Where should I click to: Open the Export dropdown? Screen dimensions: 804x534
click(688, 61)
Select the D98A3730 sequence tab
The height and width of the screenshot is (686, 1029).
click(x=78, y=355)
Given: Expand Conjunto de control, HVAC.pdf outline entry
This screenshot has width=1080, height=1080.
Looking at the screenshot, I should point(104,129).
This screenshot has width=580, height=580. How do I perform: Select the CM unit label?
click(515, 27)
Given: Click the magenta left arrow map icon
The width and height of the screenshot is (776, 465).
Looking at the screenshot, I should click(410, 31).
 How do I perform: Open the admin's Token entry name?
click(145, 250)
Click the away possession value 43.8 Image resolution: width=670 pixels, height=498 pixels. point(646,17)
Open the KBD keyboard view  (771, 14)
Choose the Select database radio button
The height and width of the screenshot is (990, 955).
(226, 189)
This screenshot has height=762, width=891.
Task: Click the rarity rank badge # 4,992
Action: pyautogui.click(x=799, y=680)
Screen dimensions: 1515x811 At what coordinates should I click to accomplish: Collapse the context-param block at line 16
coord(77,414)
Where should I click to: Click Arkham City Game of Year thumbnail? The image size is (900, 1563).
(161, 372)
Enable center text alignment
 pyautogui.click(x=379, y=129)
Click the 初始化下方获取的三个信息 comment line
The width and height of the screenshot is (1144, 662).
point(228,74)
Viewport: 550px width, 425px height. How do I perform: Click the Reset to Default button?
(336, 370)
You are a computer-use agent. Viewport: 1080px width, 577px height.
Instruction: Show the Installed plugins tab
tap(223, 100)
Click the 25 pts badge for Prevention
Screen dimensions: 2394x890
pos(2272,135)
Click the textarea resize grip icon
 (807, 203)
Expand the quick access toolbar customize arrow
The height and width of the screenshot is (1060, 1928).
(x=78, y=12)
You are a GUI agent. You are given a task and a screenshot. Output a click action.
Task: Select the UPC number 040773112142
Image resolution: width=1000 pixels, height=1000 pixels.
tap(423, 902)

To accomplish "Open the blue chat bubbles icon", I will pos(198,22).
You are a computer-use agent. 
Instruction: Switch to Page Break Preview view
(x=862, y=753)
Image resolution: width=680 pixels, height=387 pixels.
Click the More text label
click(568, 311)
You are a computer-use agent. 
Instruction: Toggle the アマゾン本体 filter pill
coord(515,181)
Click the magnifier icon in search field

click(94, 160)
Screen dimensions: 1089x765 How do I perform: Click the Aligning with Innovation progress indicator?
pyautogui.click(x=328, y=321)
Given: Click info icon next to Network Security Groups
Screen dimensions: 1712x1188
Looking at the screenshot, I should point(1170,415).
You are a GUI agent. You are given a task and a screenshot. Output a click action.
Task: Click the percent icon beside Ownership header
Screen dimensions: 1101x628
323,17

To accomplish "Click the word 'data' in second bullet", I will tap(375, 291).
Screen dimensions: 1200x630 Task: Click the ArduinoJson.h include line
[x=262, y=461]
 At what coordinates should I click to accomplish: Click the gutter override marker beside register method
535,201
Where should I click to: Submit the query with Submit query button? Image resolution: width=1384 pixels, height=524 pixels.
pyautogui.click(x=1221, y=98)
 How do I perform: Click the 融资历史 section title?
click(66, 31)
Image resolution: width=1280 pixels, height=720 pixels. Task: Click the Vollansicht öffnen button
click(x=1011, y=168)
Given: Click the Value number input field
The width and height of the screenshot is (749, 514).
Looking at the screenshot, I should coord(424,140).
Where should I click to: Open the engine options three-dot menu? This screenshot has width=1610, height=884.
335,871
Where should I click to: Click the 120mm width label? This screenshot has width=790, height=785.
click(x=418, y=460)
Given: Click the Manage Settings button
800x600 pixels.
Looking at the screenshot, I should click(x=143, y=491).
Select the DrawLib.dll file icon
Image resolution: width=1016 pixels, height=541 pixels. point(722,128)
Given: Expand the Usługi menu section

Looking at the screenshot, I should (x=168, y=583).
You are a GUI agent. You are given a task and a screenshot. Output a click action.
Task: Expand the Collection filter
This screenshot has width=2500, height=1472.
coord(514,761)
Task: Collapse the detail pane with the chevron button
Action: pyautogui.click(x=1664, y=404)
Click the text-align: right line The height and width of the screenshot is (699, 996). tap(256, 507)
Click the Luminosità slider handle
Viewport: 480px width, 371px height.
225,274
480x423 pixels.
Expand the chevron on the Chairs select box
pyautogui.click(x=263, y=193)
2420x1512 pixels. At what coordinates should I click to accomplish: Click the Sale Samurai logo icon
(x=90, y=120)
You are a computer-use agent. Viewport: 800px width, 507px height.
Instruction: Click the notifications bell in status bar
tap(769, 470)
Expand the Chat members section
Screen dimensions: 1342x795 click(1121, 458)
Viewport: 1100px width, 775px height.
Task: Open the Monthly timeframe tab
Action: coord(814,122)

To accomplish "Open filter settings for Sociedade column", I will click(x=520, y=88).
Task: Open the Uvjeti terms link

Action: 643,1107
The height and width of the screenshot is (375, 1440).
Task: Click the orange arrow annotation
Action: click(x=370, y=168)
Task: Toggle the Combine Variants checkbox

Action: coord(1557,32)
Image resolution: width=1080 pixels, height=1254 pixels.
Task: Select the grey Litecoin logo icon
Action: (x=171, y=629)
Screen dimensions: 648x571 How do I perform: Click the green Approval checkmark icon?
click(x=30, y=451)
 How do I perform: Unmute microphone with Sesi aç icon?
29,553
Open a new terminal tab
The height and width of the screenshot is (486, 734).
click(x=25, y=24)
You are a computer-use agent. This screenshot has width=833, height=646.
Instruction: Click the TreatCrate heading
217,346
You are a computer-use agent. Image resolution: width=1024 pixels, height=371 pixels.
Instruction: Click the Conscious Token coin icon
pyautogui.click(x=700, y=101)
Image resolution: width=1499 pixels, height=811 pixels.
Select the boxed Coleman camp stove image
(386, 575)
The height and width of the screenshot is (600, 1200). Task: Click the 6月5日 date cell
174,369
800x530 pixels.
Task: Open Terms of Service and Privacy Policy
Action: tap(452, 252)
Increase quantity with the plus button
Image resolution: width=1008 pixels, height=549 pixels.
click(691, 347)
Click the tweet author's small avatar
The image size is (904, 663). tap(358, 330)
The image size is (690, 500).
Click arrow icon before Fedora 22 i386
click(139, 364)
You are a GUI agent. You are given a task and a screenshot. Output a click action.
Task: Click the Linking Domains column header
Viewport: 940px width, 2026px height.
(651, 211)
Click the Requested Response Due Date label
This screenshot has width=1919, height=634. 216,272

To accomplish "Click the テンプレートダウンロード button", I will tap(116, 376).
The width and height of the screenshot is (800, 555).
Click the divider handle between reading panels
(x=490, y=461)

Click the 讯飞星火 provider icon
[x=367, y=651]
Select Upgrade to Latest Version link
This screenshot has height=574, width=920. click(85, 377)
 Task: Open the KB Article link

=-=-=-=-=

- [Exercise goal] The expected output is the lines from the one holding "The width and height of the screenshot is (800, 555)." through the last line of the data, exactly as they appear, with nothing before or after.

- [Written response]
The width and height of the screenshot is (800, 555).
Click the divider handle between reading panels
(x=490, y=461)

Click the 讯飞星火 provider icon
[x=367, y=651]
Select Upgrade to Latest Version link
This screenshot has height=574, width=920. click(85, 377)
 Task: Open the KB Article link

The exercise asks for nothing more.